◆ Data supplied ◆

---------------

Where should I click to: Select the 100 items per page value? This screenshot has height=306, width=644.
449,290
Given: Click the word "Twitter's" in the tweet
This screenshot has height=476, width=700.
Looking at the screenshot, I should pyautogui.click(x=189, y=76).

---------------

◆ Exercise aim ◆
Word for word, please return the lines from the one containing "Given: Click the" through the end of the listing, both ends included, and nothing else.

◆ Your solution ◆
Given: Click the word "Twitter's" in the tweet
This screenshot has height=476, width=700.
Looking at the screenshot, I should pyautogui.click(x=189, y=76).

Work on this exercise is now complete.